*** Data provided Section Begins ***
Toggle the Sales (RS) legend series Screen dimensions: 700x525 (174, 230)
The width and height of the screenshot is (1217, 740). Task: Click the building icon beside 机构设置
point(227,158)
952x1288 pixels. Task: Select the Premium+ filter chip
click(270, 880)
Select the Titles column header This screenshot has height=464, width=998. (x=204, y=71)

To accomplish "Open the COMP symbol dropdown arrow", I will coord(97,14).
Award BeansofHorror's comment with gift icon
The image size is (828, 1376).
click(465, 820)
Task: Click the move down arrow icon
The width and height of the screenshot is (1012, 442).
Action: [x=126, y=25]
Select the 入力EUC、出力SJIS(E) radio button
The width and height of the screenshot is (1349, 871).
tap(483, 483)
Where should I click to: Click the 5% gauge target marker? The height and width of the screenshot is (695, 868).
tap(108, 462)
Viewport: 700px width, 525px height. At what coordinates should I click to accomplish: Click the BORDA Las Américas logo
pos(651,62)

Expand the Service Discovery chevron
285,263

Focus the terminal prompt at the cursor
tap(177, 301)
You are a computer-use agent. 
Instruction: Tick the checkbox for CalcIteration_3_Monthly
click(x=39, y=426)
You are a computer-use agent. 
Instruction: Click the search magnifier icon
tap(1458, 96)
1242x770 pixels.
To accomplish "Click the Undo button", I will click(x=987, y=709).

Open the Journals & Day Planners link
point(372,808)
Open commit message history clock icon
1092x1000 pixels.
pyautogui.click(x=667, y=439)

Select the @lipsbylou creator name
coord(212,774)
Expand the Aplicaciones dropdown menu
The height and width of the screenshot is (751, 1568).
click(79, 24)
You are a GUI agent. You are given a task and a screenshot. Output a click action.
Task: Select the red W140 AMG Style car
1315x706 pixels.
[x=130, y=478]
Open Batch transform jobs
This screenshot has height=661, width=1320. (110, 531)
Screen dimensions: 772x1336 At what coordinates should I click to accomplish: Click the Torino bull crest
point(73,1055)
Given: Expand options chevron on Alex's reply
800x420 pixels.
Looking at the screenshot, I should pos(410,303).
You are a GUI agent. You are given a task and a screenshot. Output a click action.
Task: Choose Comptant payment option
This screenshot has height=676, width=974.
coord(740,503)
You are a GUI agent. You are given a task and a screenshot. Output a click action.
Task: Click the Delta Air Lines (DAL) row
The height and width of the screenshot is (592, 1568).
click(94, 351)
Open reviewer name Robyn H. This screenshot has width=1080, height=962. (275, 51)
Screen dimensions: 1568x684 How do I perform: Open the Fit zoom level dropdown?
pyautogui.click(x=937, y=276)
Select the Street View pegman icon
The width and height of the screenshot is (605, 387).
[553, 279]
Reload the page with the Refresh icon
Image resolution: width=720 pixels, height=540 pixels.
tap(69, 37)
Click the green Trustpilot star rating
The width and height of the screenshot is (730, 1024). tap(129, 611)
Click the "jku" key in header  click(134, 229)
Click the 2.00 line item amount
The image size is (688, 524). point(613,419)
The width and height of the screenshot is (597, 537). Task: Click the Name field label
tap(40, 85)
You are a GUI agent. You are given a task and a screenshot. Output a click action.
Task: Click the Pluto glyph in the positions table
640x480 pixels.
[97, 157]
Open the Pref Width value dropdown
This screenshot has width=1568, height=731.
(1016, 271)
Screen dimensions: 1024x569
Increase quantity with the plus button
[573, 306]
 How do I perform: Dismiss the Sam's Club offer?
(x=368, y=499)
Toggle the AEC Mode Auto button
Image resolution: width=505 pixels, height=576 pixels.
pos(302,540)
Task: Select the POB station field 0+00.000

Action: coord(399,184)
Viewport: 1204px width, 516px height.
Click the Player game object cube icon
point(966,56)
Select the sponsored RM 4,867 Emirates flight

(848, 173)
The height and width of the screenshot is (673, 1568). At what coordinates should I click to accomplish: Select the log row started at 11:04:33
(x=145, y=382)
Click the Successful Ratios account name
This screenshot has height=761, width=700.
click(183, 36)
*** Data provided Section Ends ***
» **What needs to be done**:
Copy out every line in the entries above that holds "header".

» **Written solution**:
Select the Titles column header This screenshot has height=464, width=998. (x=204, y=71)
Click the "jku" key in header  click(134, 229)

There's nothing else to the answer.